The Shadow of the Wind – Carlos Ruiz Zafón
What reader could ever forget the thrill of the thought that a place such as The Cemetery of Forgotten Books could exist? The idea is toe curling and delicious; a hidden library of books and for the lucky few who enter through its doors, one book meant for each person. The Shadow of the Wind, its prequel The Angel’s Game and the sequel The Prisoner of Heaven are steeped in mystery and intrigue. The novels wind through the streets of Barcelona that today hold only the scars of the Spanish Civil War on its stonewalls and can only hint at the stories those stones could tell.
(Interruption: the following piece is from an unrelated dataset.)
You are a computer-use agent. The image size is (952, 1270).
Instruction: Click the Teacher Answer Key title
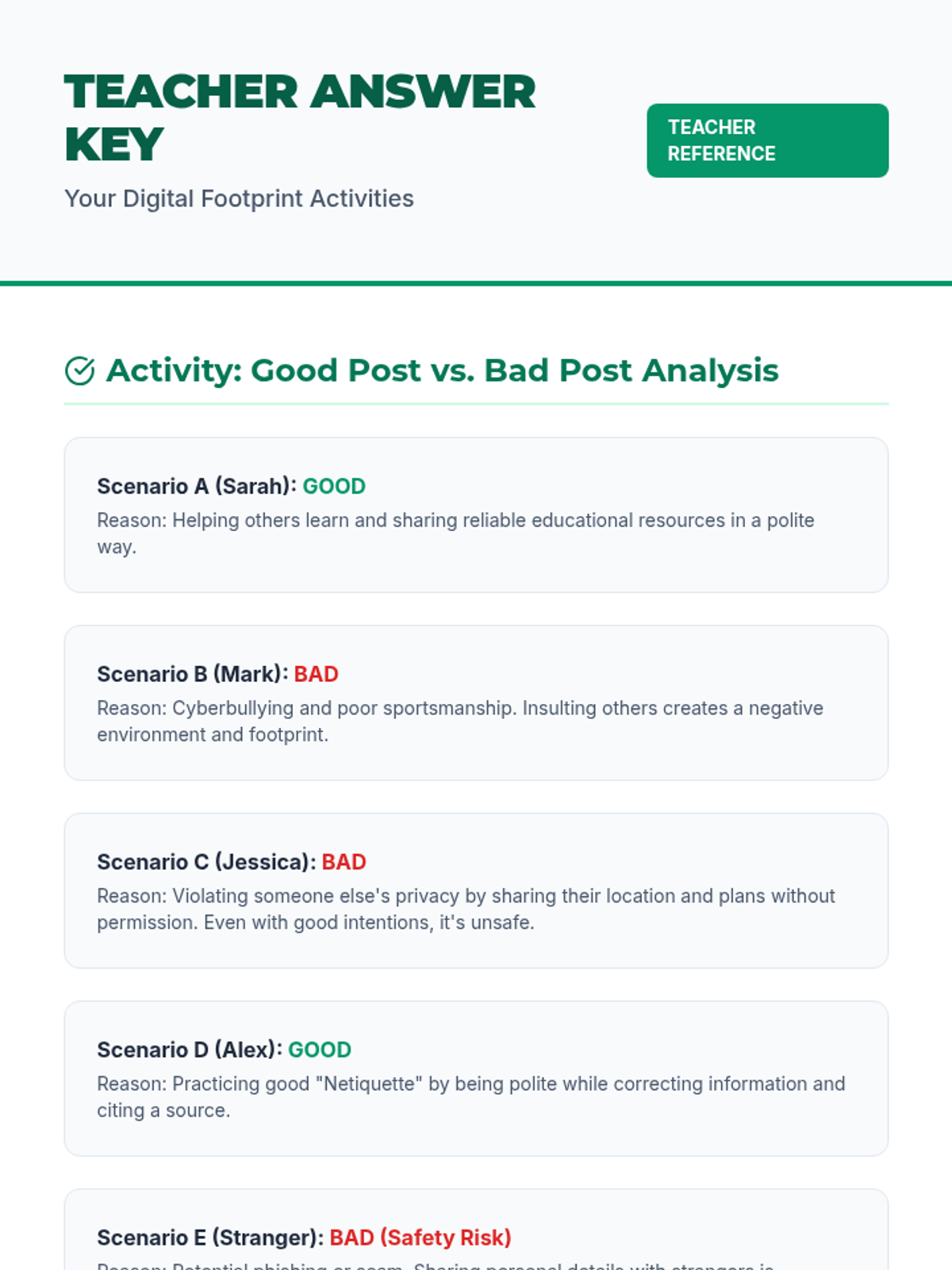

The Road – Cormac McCarthy
Not especially original, the post-apocalyptic landscape being a favourite for many writers wishing to delve into the ‘what if’ of human nature, The Road is exceptional in its execution. McCarthy’s novel feels grey and leaves the reader feeling as burnt and tired as the landscape the father and son trudge through. A masterpiece in apocalyptic writing, the landscape of the novel reflects the landscape of the writing, both contributing to a space that is dead and devoid of hope.
The Diving Bell and the Butterfly – Jean-Dominique Bauby
What is it like to be trapped inside your body, completely aware of your surroundings but able only to interact by blinking one eye? Bauby was the Editor of French Elle until his stroke in 1995, which left him with Locked-In Syndrome. He tells his story in this memoir which he wrote with the aid of a partner who would go through the letters of the alphabet in order of frequency of use (in French), blinking when his partner reached the correct letter. Bauby died two days after the book was published. It was later made into a prize-winning film of the same name, in French Le Scaphandre et le Papillon.
One Pill Makes you Smaller – Lise Dierbeck
Dierbeck takes eleven-year old Alice Duncan and thrusts her into a woman’s body in 1970s Manhattan, a world of sex and psychedelia à la Andy Warhol. Set both in the filthy apartment Alice inhabits and inside the mind of this eleven-year-old girl growing into physical maturity faster than she can emotionally understand, One Pill Makes You Smaller is suffused with pop culture, art and disco. Lost innocence is central to the novel and the references to Lewis Carroll’s Alice in Wonderland are unmistakeable; New York and the art school are the rabbit hole, and Alice is lost in the tide of puberty, struggling to find herself and her way back to sanity.